Ini menjelaskan mengapa Ayatullah Khomeini bisa tinggal bertahun-tahun di Paris dan kemudian pulang ke tanah air mencetuskan Revolusi Iran 1979 yang fenomenal itu. Mengapa PM Thaksin tidak berhasil dipulangkan oleh Pemerintah Thailand dan dia malah tinggal dan ditampung di Kamboja, seperti halnya nasib ratusan aktifis HAM (disiden) dari berbagai negara dalam status pelarian politik. Mengapa pelarian politik, disiden, diaspora, pemberontak politik in exile secara aman dan nyaman bisa tinggal di pengasingan tanpa tersentuh hukum di negara asalnya, seperti Dalai Lama tinggal di India tanpa kemampuan China memulangkan dan mengadilinya di China. Juga, mengapa para Mahid (mahasiswa ikatan dinas yang dikirim Bung Karno ke Eropa Timur pra G30S/PKI) meskipun dicabut paspor mereka —tanpa SPLP—namun dengan paspor UNHCR dapat melakukan perjalanan ke negara-negara lain.
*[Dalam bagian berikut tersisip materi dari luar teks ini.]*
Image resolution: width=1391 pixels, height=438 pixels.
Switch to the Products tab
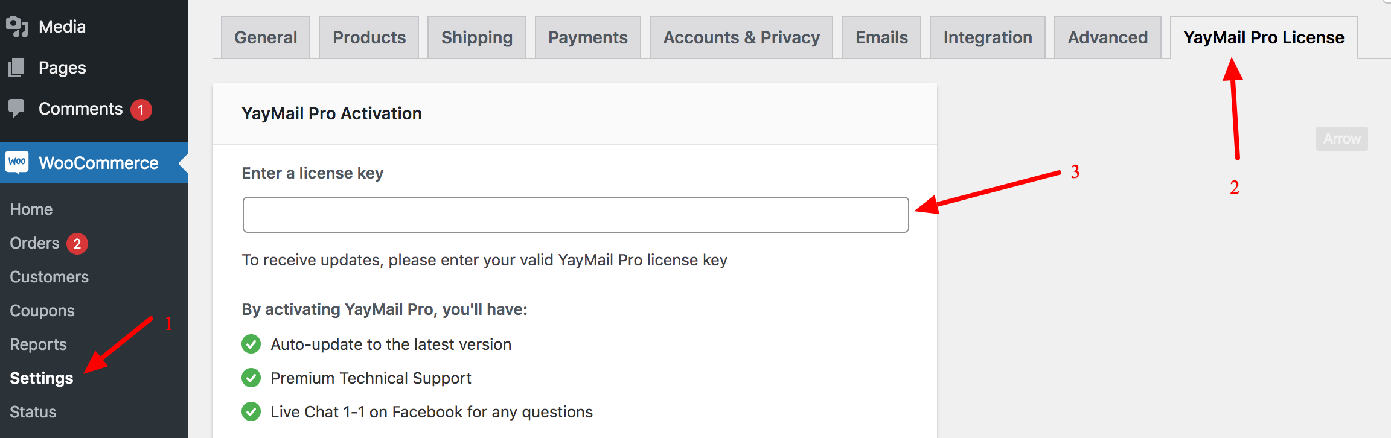coord(369,37)
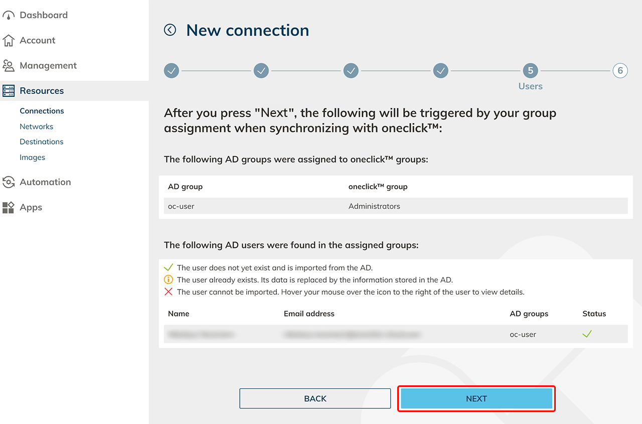This screenshot has width=642, height=424.
Task: Open Destinations submenu item
Action: point(41,142)
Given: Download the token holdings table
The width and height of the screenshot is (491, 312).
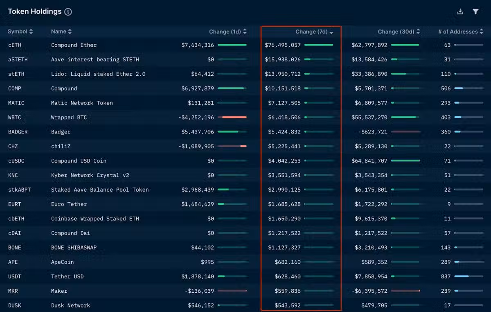Looking at the screenshot, I should (x=460, y=12).
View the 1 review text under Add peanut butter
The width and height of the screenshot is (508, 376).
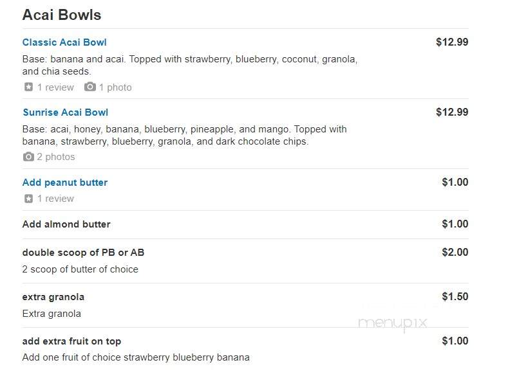point(55,199)

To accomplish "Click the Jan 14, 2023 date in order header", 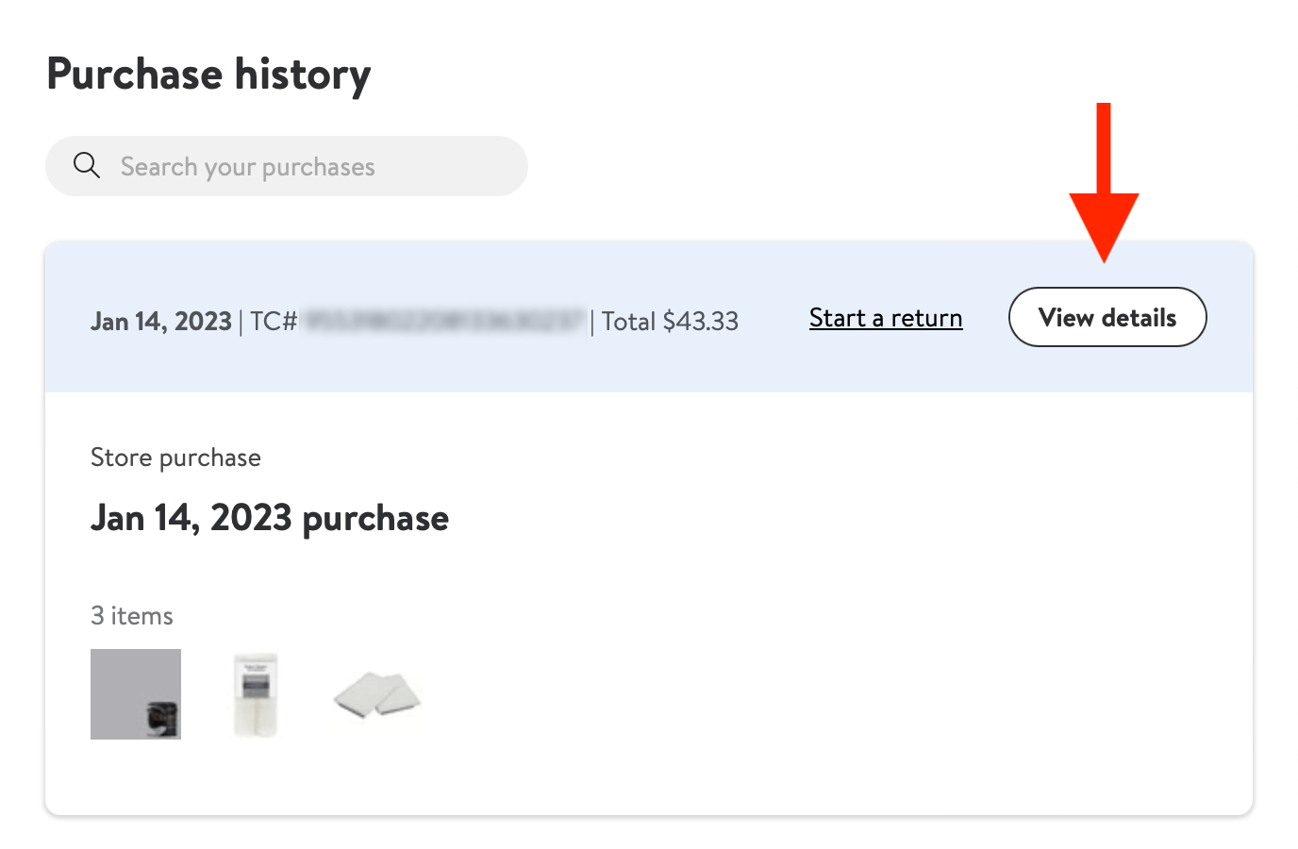I will click(161, 322).
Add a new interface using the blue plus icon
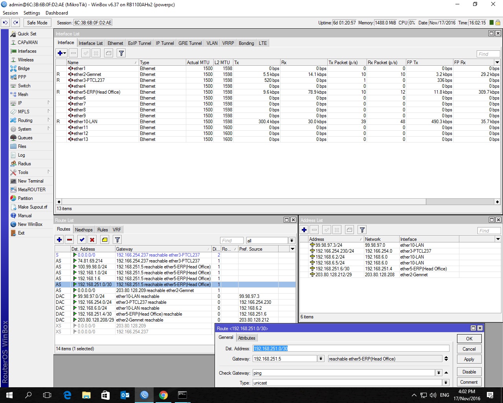The image size is (503, 403). click(x=60, y=53)
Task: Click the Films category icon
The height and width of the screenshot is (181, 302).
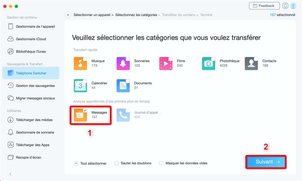Action: click(x=166, y=63)
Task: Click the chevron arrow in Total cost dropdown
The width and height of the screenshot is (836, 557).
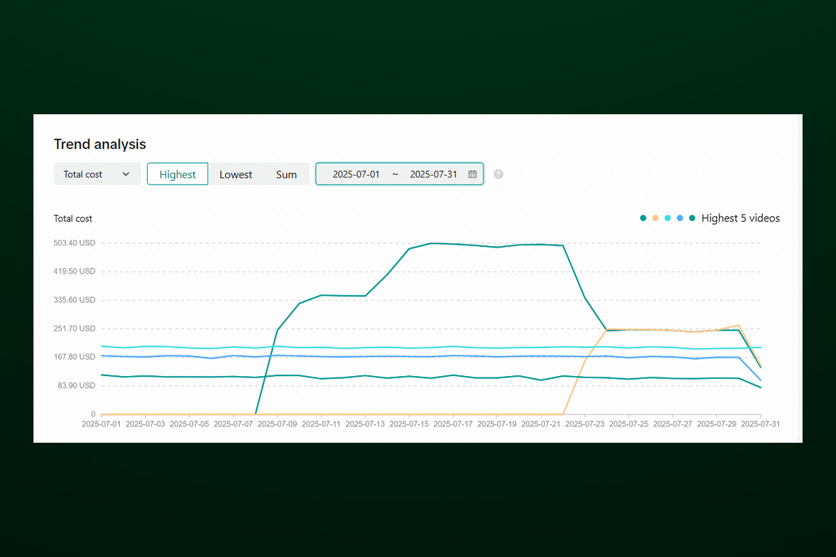Action: tap(126, 174)
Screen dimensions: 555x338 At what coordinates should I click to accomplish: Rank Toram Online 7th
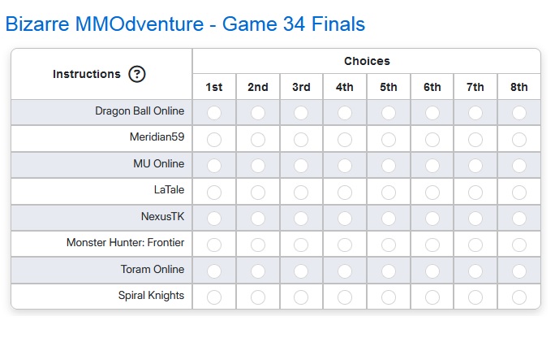click(475, 271)
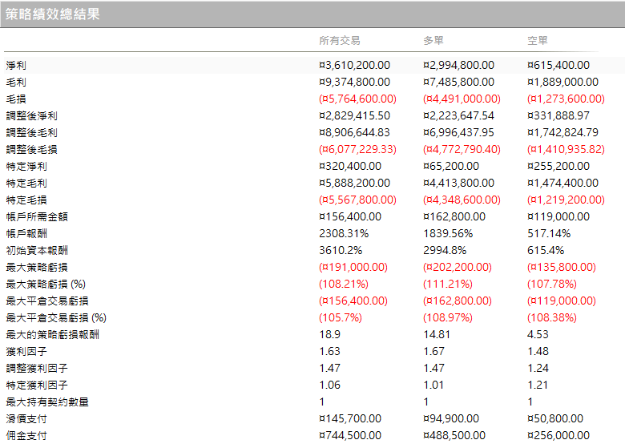
Task: Click the 最大持有契約數量 row label
Action: click(47, 402)
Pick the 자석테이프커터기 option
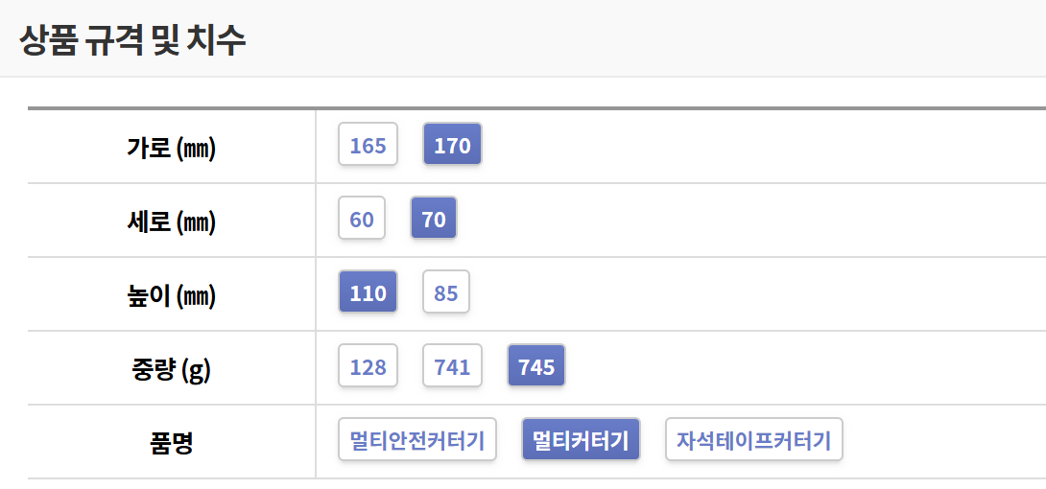The image size is (1046, 489). [753, 441]
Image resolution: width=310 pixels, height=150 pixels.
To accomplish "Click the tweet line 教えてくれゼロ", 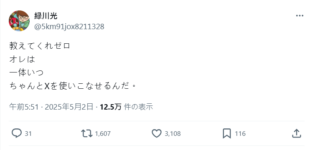I will click(x=40, y=46).
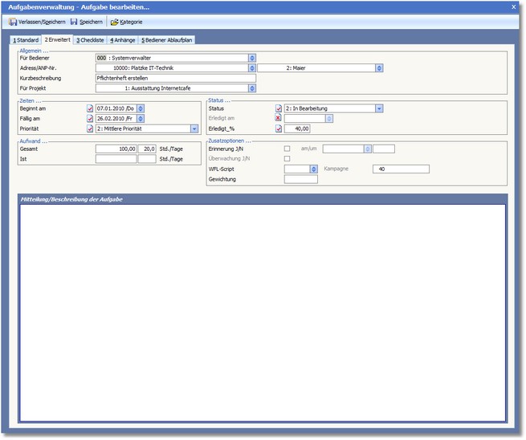Click into the Mitteilung/Beschreibung text area
The image size is (526, 440).
(x=262, y=313)
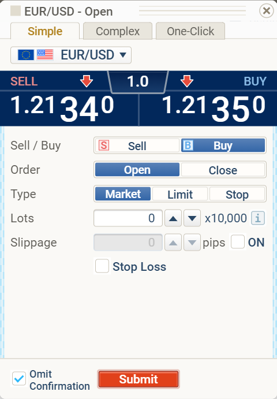Submit the order with the Submit button

tap(139, 379)
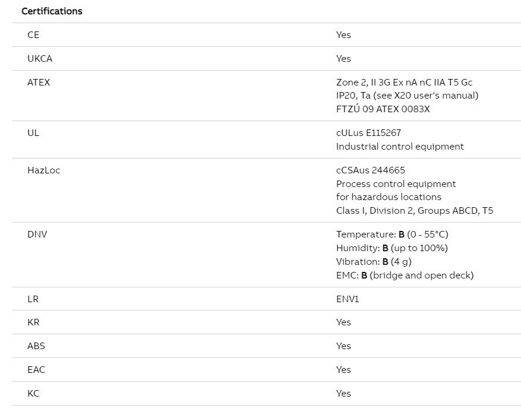
Task: Select the KC certification label
Action: pos(33,394)
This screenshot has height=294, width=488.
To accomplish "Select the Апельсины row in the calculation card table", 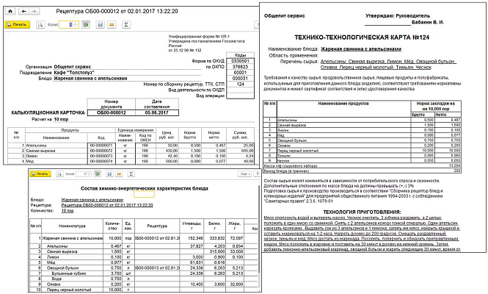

Kedua, semua ketentuan hukum internasional di atas telah menempatkan hak asasi manusia, yakni kedudukan dan pengakuan hukum internasional bahwa rakyat yang lebih tinggi dari penguasa. Jadi tidak sekadar bicara, urusan double-criminality semata, lalu Bingo! big catch ada di depan mata.
Suatu kategori crime di Indonesia tidak serta merta menjadi kejahatan dalam konteks internasional, apalagi sekadar pemburuan terbesar WNI dalam kasus HRS sekarang ini hanya karena tuduhan dia melakukan chatting. Yakinkah kita bahwa dunia internasional percaya bahwa chatting itu kriminal dan masuk dalam defisini ‘double criminality’? Yakinkah kita bahwa kasus chatting ini bersih dari nuansa politis dan bebas rekayasa? Yakinkah kita bahwa dunia —yang cenderung menghormati HAM, kebebasan bergerak dan beropini, serta civil liberties—kini sepakat memasukkan chatting sebagai masalah yang mengancam keselamatan publik, bahkan perdamaian dan keamanan perdamaian dunia? Semakin lucu aja, loe, Boss.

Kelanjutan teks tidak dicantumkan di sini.